Super Tuesday comes and goes and Carson quits, Kasich gets castrated, Cruz is crushed, and Micro Rubio reduced to rubble. The Accepted Wisdom seems to be that both Donald Trump and Hilary Clinton are destined to lead their respective party’s tickets. All that remains is the coronation. Oh, and the mad scramble to raise new money for their next campaigns
When I mention this to Duck Diamonds over drinks at the Liquor and Rubber Balls Sports Emporium and Flying Microwave Repair Shoppe, he looks bemused. But you never know with Duck — a professional gambler, he’s always working his way into people’s heads on his way to their wallets.
“Tell me straight,” he says. “Do you actually believe Donald Trump wants to be president?”

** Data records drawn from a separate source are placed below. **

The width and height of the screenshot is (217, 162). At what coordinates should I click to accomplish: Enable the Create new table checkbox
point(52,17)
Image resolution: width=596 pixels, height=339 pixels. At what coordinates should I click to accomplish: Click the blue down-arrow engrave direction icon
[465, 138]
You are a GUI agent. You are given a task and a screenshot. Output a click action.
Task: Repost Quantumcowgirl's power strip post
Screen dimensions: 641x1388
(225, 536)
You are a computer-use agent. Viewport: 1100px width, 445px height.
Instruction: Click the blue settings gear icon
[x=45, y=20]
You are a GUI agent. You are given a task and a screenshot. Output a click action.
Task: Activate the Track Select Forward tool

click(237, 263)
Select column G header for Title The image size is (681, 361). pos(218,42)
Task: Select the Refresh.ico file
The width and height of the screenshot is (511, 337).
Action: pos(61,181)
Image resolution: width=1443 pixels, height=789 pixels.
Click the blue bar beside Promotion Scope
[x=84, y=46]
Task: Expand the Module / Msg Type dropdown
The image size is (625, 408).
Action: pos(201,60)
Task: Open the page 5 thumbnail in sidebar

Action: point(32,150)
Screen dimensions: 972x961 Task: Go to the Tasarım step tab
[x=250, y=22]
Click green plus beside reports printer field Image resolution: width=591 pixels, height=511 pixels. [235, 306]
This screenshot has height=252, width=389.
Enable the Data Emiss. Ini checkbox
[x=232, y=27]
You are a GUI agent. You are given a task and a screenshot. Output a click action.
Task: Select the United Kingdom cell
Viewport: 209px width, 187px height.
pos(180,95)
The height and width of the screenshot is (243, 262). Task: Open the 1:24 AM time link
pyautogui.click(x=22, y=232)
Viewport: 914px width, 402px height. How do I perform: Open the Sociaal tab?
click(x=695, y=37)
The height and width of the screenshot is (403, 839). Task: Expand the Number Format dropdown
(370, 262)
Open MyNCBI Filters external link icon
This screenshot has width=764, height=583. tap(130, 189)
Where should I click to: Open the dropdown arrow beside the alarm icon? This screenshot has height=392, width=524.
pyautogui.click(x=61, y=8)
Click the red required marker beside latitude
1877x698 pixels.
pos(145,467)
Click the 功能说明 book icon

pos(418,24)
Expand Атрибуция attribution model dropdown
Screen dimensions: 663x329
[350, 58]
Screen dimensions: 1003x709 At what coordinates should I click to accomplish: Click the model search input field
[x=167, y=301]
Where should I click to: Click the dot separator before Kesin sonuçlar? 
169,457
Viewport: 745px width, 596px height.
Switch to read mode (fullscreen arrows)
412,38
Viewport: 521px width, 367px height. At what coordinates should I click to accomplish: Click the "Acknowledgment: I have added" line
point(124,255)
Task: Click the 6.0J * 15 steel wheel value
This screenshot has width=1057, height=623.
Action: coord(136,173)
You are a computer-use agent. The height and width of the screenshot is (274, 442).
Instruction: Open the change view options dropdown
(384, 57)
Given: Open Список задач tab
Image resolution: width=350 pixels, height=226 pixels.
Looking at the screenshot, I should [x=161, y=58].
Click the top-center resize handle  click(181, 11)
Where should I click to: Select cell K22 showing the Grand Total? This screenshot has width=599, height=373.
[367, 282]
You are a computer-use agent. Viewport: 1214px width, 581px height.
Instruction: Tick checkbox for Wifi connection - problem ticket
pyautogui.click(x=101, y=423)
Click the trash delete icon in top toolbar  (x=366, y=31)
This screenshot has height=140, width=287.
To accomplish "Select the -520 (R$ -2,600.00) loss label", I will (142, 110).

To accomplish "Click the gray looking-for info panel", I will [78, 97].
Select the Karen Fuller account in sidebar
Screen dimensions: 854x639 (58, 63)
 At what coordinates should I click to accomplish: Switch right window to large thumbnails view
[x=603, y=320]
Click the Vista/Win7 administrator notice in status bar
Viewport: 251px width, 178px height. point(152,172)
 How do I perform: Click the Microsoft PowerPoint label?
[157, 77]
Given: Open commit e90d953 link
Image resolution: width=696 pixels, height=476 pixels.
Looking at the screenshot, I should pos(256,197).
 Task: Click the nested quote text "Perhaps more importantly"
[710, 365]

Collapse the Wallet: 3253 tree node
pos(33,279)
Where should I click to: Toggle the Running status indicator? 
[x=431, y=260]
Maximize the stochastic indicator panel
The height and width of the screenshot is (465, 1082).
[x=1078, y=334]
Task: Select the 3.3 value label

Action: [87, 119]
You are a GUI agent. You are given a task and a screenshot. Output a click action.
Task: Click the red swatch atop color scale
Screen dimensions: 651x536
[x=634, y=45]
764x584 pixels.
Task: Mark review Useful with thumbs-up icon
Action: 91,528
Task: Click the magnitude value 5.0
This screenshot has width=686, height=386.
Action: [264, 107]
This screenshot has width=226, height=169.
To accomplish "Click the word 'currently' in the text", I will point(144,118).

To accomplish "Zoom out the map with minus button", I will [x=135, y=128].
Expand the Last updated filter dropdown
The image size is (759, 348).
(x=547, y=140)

Well, if he doesn’t, he sure is putting on a helluva show and has a lot of folks fooled.
“Which is the story of his life, isn’t it? I mean, the man’s an actor and a con artist and a major league narcissist whose entire life is self-promotion. Why would he want to work as hard as he would have to if he really became President?”
Okay, Duck. So what’s your theory?
Duck softly sips his Wild Turkey 101, and just as gently swallows, enjoying the swirling smoky warmth on its winding way to his decaying liver.
“Trump doesn’t want to be president. What’s in it for him? He’d have to live in a crappy old house half the size of the ones he’s used to, where thousands of gawking strangers file through every day. He’d have to ride around in a cramped airplane, compared to the one he uses now, or a crummy downscale limo. He’s a germaphobe, and as President he’d need to be shaking hands all day and all night.
“Plus there’s the work itself. Presidents work 18 hours a day. They deal with dumb dangerous shit and some of the most irritating people on earth, called politicians. Why does Trump want to commit to this? What’s the upside?
“But front and center is the money. This is something that should have come up last time, with Romney, but never did. As President, he’d be obligated to put all his assets into a blind trust where he couldn’t get at them or even know what he owns. Can you imagine Donald Trump consenting to that? He’s no fool — he knows there are enough people out there who would love to ruin him and would, given the tiniest opportunity to try. Now he has to actually trust other people to handle his every red cent. This doesn’t happen. This is a classic deal-breaker.”
All this is fine, Duck, but last I looked, he was working his toupee off trying to win the race. Pretty odd behavior for a guy who doesn’t want the prize.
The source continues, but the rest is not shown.